No podemos negar que vivimos tiempos difíciles para quienes vestimos toga. Y si nuestra toga se adorna con el escudo del Ministerio Fiscal, podemos afirmar que, se trata, además de una situación difícil, de algo totalmente inaudito. Porque es inaudito que nada más y nada menos que el Fiscal General del Estado, toda una fiscal jefa de Madrid, y el Teniente fiscal de la Secretaría Técnica sean citados en calidad de investigados -que no imputados, por más que los medios sigan empleando ese término- ante el Tribunal Supremo. Una situación con la que confieso que ni yo misma, que me precio de tener una imaginación sin límites, hubiera podido fantasear nunca.
Se ha hablado mucho del tema. Y se seguirá hablando, sin duda, porque la cosa no es grave sino gravísima. Y no solo para los implicados, sino para todo el Ministerio Fiscal y para el prestigio y la credibilidad de las instituciones. Y por eso mismo no voy a hablar del eventual resultado de ese procedimiento, sino del camino que ha llevado hasta aquí. Un camino que, a mi juicio, nunca debería haberse seguido porque, entre otras cosas, no tiene marcha atrás.

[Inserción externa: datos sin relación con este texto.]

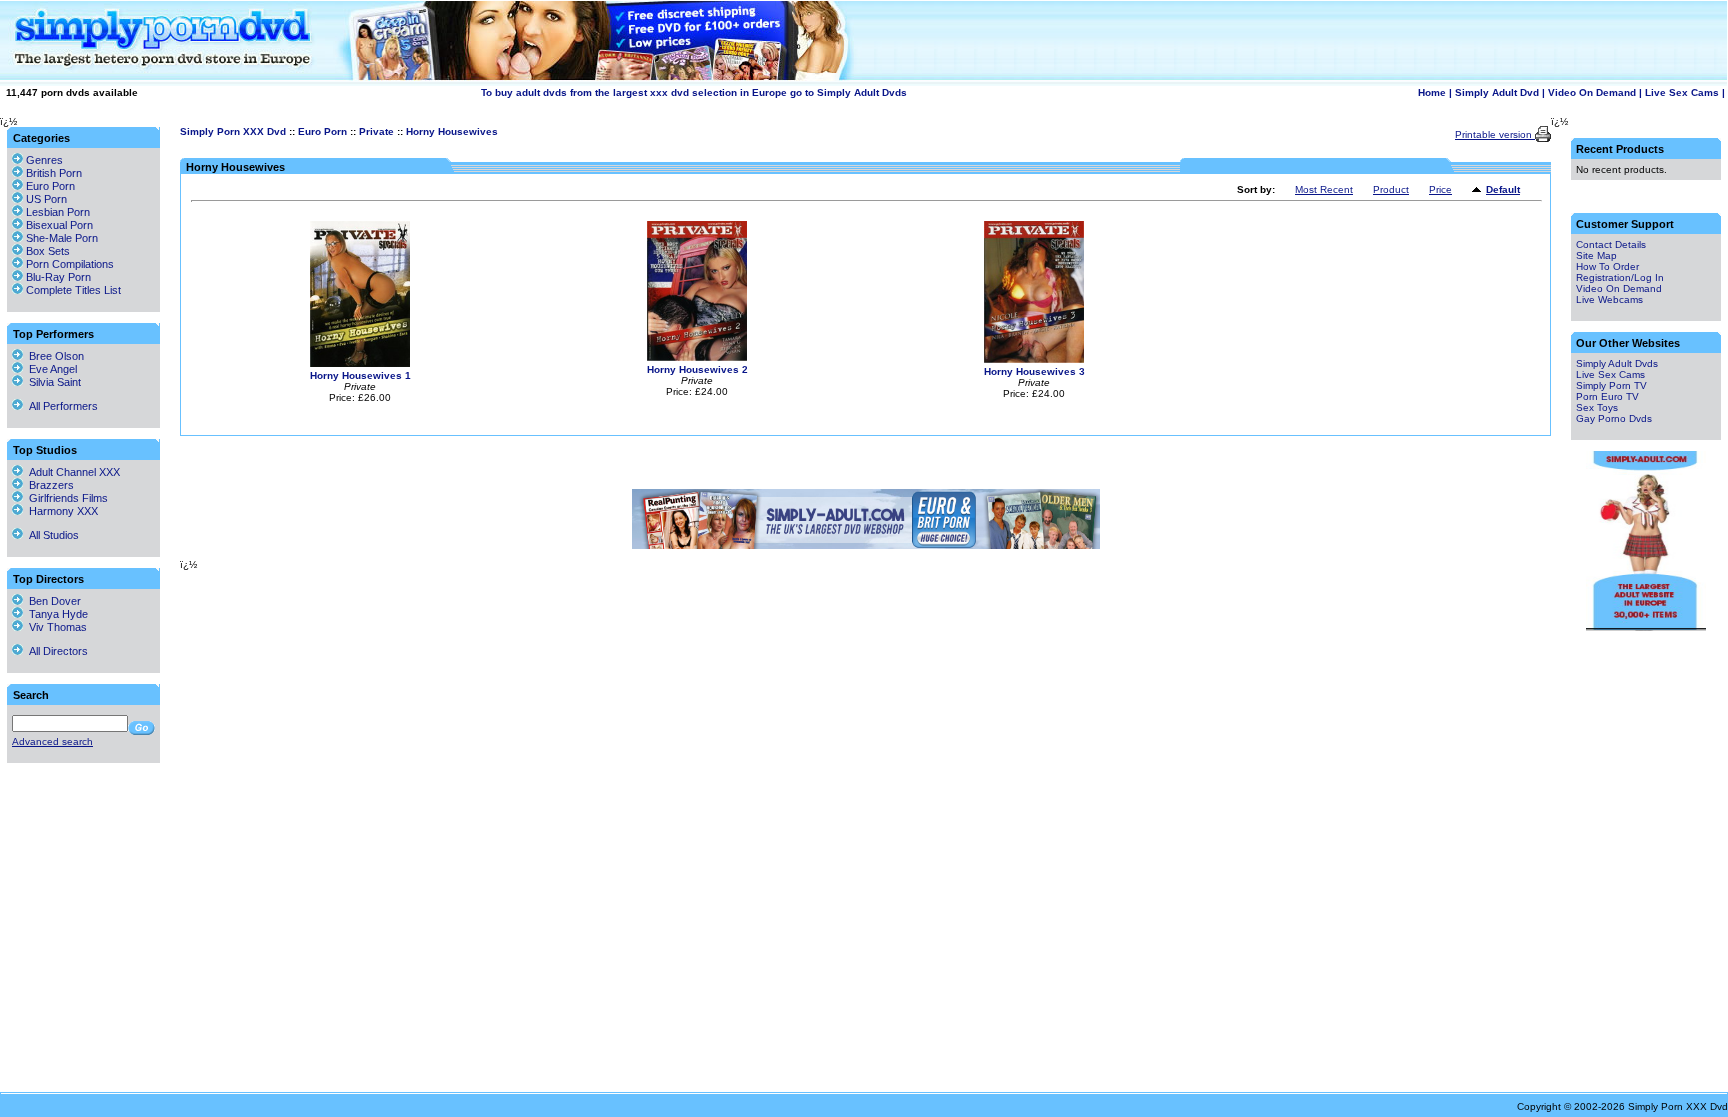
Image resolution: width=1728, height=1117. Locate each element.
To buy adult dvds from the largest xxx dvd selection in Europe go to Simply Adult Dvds (694, 92)
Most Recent (1324, 189)
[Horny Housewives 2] (697, 357)
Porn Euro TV (1607, 396)
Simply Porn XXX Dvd (233, 131)
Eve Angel (50, 369)
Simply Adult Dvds (1617, 363)
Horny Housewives (452, 131)
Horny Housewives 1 (360, 375)
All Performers (60, 406)
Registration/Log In (1620, 277)
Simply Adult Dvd (1497, 92)
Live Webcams (1609, 299)
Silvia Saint (52, 382)
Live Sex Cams (1682, 92)
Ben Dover (52, 601)
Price (1440, 189)
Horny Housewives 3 (1034, 371)
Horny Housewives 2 (697, 369)
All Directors (55, 651)
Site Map (1596, 255)
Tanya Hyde (55, 614)
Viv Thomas (55, 627)
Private (376, 131)
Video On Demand (1592, 92)
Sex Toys (1597, 407)
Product (1391, 189)
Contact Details (1611, 244)
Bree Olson (53, 356)
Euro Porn (322, 131)
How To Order (1607, 266)
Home (1432, 92)
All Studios (51, 535)
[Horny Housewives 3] (1034, 359)
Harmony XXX (60, 511)
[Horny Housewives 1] (360, 363)
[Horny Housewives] (1479, 190)
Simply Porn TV (1611, 385)
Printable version (1495, 134)
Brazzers (48, 485)
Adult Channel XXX (71, 472)
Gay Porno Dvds (1614, 418)
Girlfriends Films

En estos días, y a propósito de todo este alambicado periplo judicial, recordaba algo que en su día pasó desapercibido. En el año 1995, la Disposición Adicional 1ª de la Ley Orgánica del Tribunal del Jurado eliminaba el antejuicio, derogando el precepto que regulaba esta figura en la ley del Poder Judicial, que no consistía en otra cosa sino en un filtro previo a la imputación o procesamiento de miembros de la carrera judicial o fiscal. Ignoro qué motivo tal supresión, aunque tal vez se consideraba que era suficiente con el aforamiento para protegernos de denuncias o querellas injustificadas, pero es una figura que sigue existiendo en otros países.
La necesidad de un filtro previo no es nada raro. Viene ocurriendo con miembros del Parlamento vía suplicatorio sin que nadie se rasgue las vestiduras. Pero hasta ahora los mecanismos existentes parece que habían bastado. El criterio general, cuando de persona aforada se trataba, era hacer una investigación en el juzgado territorialmente competente y, solo en el caso de considerar, tras esta investigación, que existen indicios solidos contra el aforado, remitir al órgano competente por razón del aforamiento.
Pero en el caso del Fiscal General del Estado, se ha roto la baraja y se han repartido las cartas de nuevo. Y, en lugar de hacer una investigación inicial en el juzgado de instrucción, se ha remitido directamente al Tribunal Supremo, con todo lo que ello supone.
Por su parte, el instructor del más alto tribunal no ha hecho sino lo que, en principio, debería ser normal en cualquier procedimiento: citar en calidad de investigado a la persona denunciada. Una citación que no sería más que un trámite previo a la “verdadera imputación” para que la persona pueda comparecer asistido de defensa y con todos sus derechos garantizados. Pero, y aquí llega el segundo problema, como hace ya tiempo que los partidos políticos han colocado sus imaginarias líneas rojas en este trámite procesal en una frenética carrera por tratar de demostrar quién es más puro y limpio, esta citación se convierte en un verdadero estigma que hace tambalearse los fundamentos de nuestro Estado de Derecho.
Y así, aunque el proceso acabe con un archivo o con una absolución, el daño causado va a ser inevitable. A la institución y, desde luego, a las personas afectadas. Y no solo eso: deja abierta una puerta que difícilmente pueda cerrarse. Hoy es el Fiscal General del Estado, pero mañana podía ser cualquiera.
Por eso, habría que dar una repensada al sistema. Al sistema, o al modo de utilizarlo. Porque, además del daño irreversible del que hablaba, el precedente es peligrosísimo. Tanto, que ni siquiera mi imaginación sin límites es capaz de calibrarlo.